One task in a set on 4-5 ALWAYS has a computation error (i5-4590, B85M-E rev 1.02, 8GB Memtested RAM, GTX 970, Antec HCG-520 PSU)

eton975
eton975
Joined: 5 Mar 14
Posts: 5
Credit: 187262
RAC: 0
Topic 198059

I've noticed that one task in pretty much every set of 4 or 5 (usually one of these 4-5 being a GPU task) suddenly jumps forward in progress and then has a computation error. Here's the error output of one:

Quote:

7.4.36

(unknown error) - exit code -1 (0xffffffff)

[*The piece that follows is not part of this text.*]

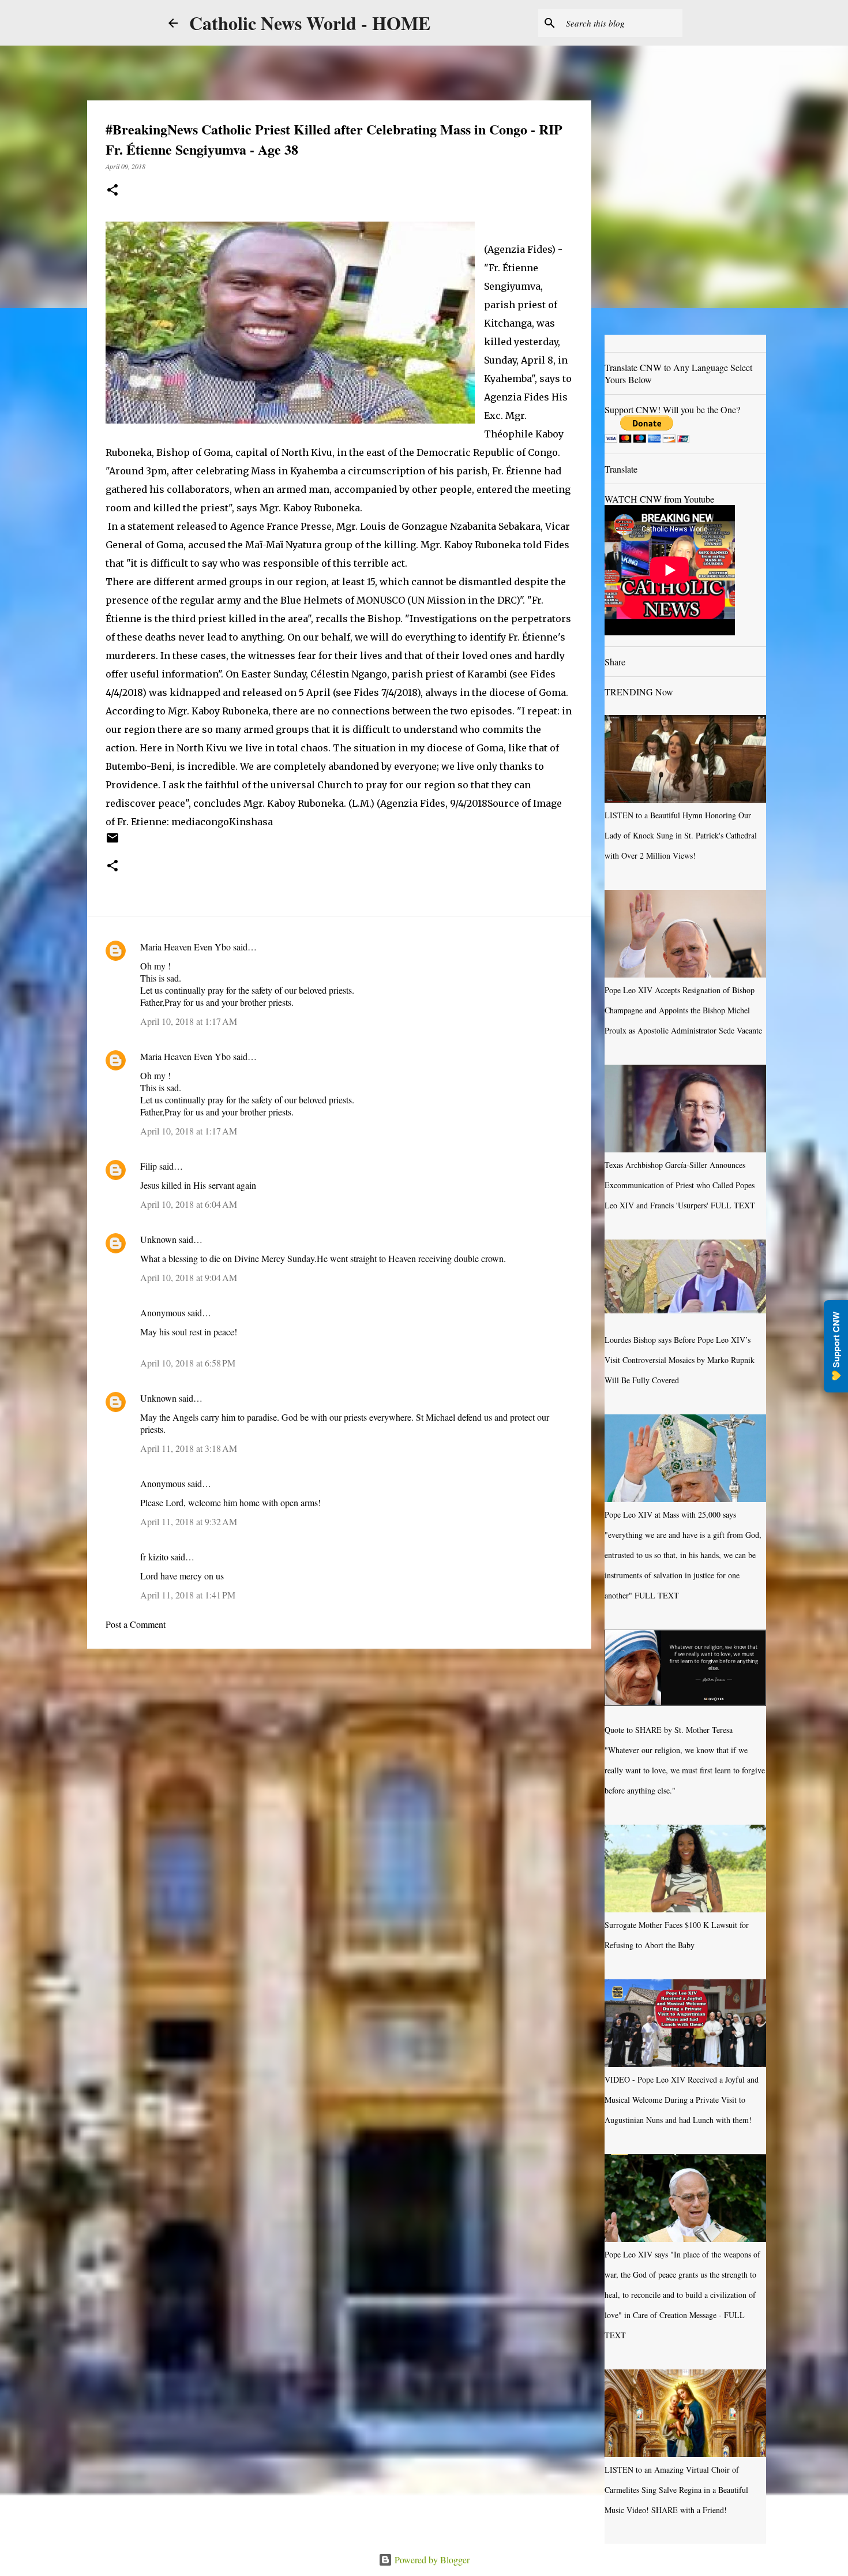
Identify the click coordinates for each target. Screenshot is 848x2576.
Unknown (158, 1239)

2015-04-18 19:48:26.3296 (5236) [normal]: This program is published under the GNU General Public License, version 2
2015-04-18 19:48:26.3296 (5236) [normal]: For details see http://einstein.phys.uwm.edu/license.php
2015-04-18 19:48:26.3296 (5236) [normal]: This Einstein@home App was built at: Mar 20 2015 10:34:04

2015-04-18 19:48:26.3296 (5236) [normal]: Start of BOINC application 'projects/einstein.phys.uwm.edu/einstein_S6BucketFU2UB_1.01_windows_intelx86__SSE2.exe'.
Activated exception handling...
2015-04-18 19:48:26.3296 (5236) [debug]: Flags: LAL_NDEBUG, OPTIMIZE, HS_OPTIMIZATION, GC_SSE2_OPT, i386, SSE, SSE2, GNUC X86 GNUX86
2015-04-18 19:48:26.3296 (5236) [debug]: Set up communication with graphics process.
command line: projects/einstein.phys.uwm.edu/einstein_S6BucketFU2UB_1.01_windows_intelx86__SSE2.exe @../../projects/einstein.phys.uwm.edu/S6BucketFU2UB_30379196.conf.gz --DataFiles1=..\..\projects\einstein.phys.uwm.edu\h1_0204.30_S6GC1;..\..\projects\einstein.phys.uwm.edu\l1_0204.30_S6GC1;..\..\projects\einstein.phys.uwm.edu\h1_0204.35_S6GC1;..\..\projects\einstein.phys.uwm.edu\l1_0204.35_S6GC1;..\..\projects\einstein.phys.uwm.edu\h1_0204.40_S6GC1;..\..\projects\einstein.phys.uwm.edu\l1_0204.40_S6GC1;..\..\projects\einstein.phys.uwm.edu\h1_0204.45_S6GC1;..\..\projects\einstein.phys.uwm.edu\l1_0204.45_S6GC1 --ephemE=../../projects/einstein.phys.uwm.edu/earth_09_11 --ephemS=../../projects/einstein.phys.uwm.edu/sun_09_11 --segmentList=../../projects/einstein.phys.uwm.edu/seglist-S6BucketFU2UB.dat -o ../../projects/einstein.phys.uwm.edu/h1_0204.30_S6GC1__S6BucketFU2UBb_30379196_0_0
Code-version: %% LAL: 6.12.0.1 (CLEAN 63b6fcfd194db92b458300b2e4d5a2eefb8c253b)
%% LALPulsar: 1.9.0.1 (CLEAN 63b6fcfd194db92b458300b2e4d5a2eefb8c253b)
%% LALApps: 6.14.0.1 (CLEAN 63b6fcfd194db92b458300b2e4d5a2eefb8c253b)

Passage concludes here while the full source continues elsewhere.